兼容window ad域

playedu-common/src/main/java/xyz/playedu/common/util/ldap/LdapUtil.java

@@ -34,16 +34,32 @@ import javax.naming.ldap.LdapContext;
 @Slf4j
 public class LdapUtil {
 
+    // person,posixAccount,inetOrgPerson,organizationalPerson => OpenLDAP的属性
+    // user => Window AD 域的属性
     private static final String USER_OBJECT_CLASS =
-            "(|(objectClass=person)(objectClass=posixAccount)(objectClass=inetOrgPerson)(objectClass=organizationalPerson))";
+            "(|(objectClass=person)(objectClass=posixAccount)(objectClass=inetOrgPerson)(objectClass=organizationalPerson)(objectClass=user))";
 
     private static final String[] USER_RETURN_ATTRS =
             new String[] {
+                // OpenLDAP 的属性
                 "uid", // 用户的唯一识别符号，全局唯一，可以看做用户表的手机号，此字段可用于配合密码直接登录
                 "cn", // CommonName -> 可以认作为人的名字，比如：张三。

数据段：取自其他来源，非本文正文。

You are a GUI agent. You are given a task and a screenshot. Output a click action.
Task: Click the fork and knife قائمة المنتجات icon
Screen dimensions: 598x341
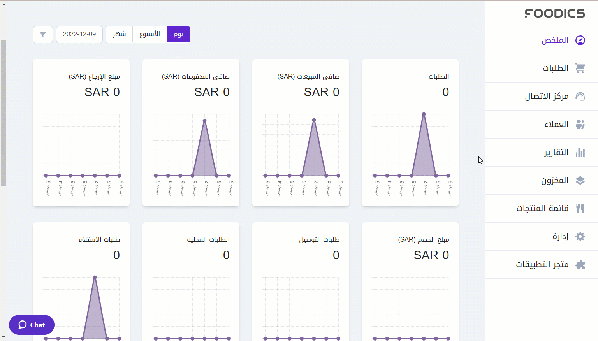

在LDAP中此字段是可以重复的,但是同一ou下不可重复
-                "mail", // 邮箱，此值不一定存在，全局唯一，可配合密码直接登录
                 "email", // 邮箱，同上
                 "entryUUID",
+
+                // Window AD 域的属性
+                "memberOf",
+                "name",
+                "userPrincipalName",
+                "departmentNumber",
+                "telephoneNumber",
+                "mobile",
+                "department",
+                "sAMAccountName",
+                "uSNCreated", // AD域的唯一属性
+
+                // 公用属性
+                "mail",
             };
     private static final String[] OU_RETURN_ATTRS = new String[] {"ou"};
 
@@ -149,9 +165,10 @@ public class LdapUtil {
 
         String userFilter = "";
         if (StringUtil.isNotEmpty(mail)) {
-            userFilter = String.format("(|(mail=%s)(email=%s))", mail, mail);
+            userFilter =
+                    String.format("(|(mail=%s)(email=%s)(userPrincipalName=%s))", mail, mail, mail);
         } else if (StringUtil.isNotEmpty(uid)) {
-            userFilter = String.format("(uid=%s)", uid);
+            userFilter = String.format("(|(uid=%s)(sAMAccountName=%s))", uid, uid);
         }
 
         String filter = String.format("(&%s%s)", userFilter, USER_OBJECT_CLASS);
@@ -183,10 +200,31 @@ public class LdapUtil {
 
         LdapTransformUser ldapUser = new LdapTransformUser();
         ldapUser.setDn(item.getName());
-        ldapUser.setId((String) attributes.get("entryUUID").get());
-        ldapUser.setCn((String) attributes.get("cn").get());
-        ldapUser.setUid((String) attributes.get("uid").get());
         ldapUser.setEmail(email);
+        ldapUser.setCn((String) attributes.get("cn").get());
+
+        if (attributes.get("uSNCreated") != null) {
+            // Window AD域
+            ldapUser.setId((String) attributes.get("uSNCreated").get());
+            ldapUser.setUid((String) attributes.get("sAMAccountName").get());
+        } else {
+            // OpenLDAP
+            ldapUser.setId((String) attributes.get("entryUUID").get());
+            ldapUser.setUid((String) attributes.get("uid").get());
+        }
+
+        // ou计算
+        String[] rdnList = ldapUser.getDn().toLowerCase().split(",");
+        List<String> ou = new ArrayList<>();
+        for (String s : rdnList) {
+            if (StringUtil.startsWith(s, "ou=")) {
+                ou.add(s.replace("ou=", ""));
+            }
+        }
+        Collections.reverse(ou);
+        ldapUser.setOu(ou);
+
+        log.info("ldapUser={}", ldapUser);
 
         // 使用用户dn+提交的密码去登录ldap系统
         // 登录成功则意味着密码正确
@@ -202,17 +240,6 @@ public class LdapUtil {
             ldapContext.close();
         }
 
-        // ou计算
-        String[] rdnList = ldapUser.getDn().split(",");
-        List<String> ou = new ArrayList<>();
-        for (String s : rdnList) {
-            if (StringUtil.startsWith(s, "ou=")) {
-                ou.add(s.replace("ou=", ""));
-            }
-        }
-        Collections.reverse(ou);
-        ldapUser.setOu(ou);
-
         return ldapUser;
     }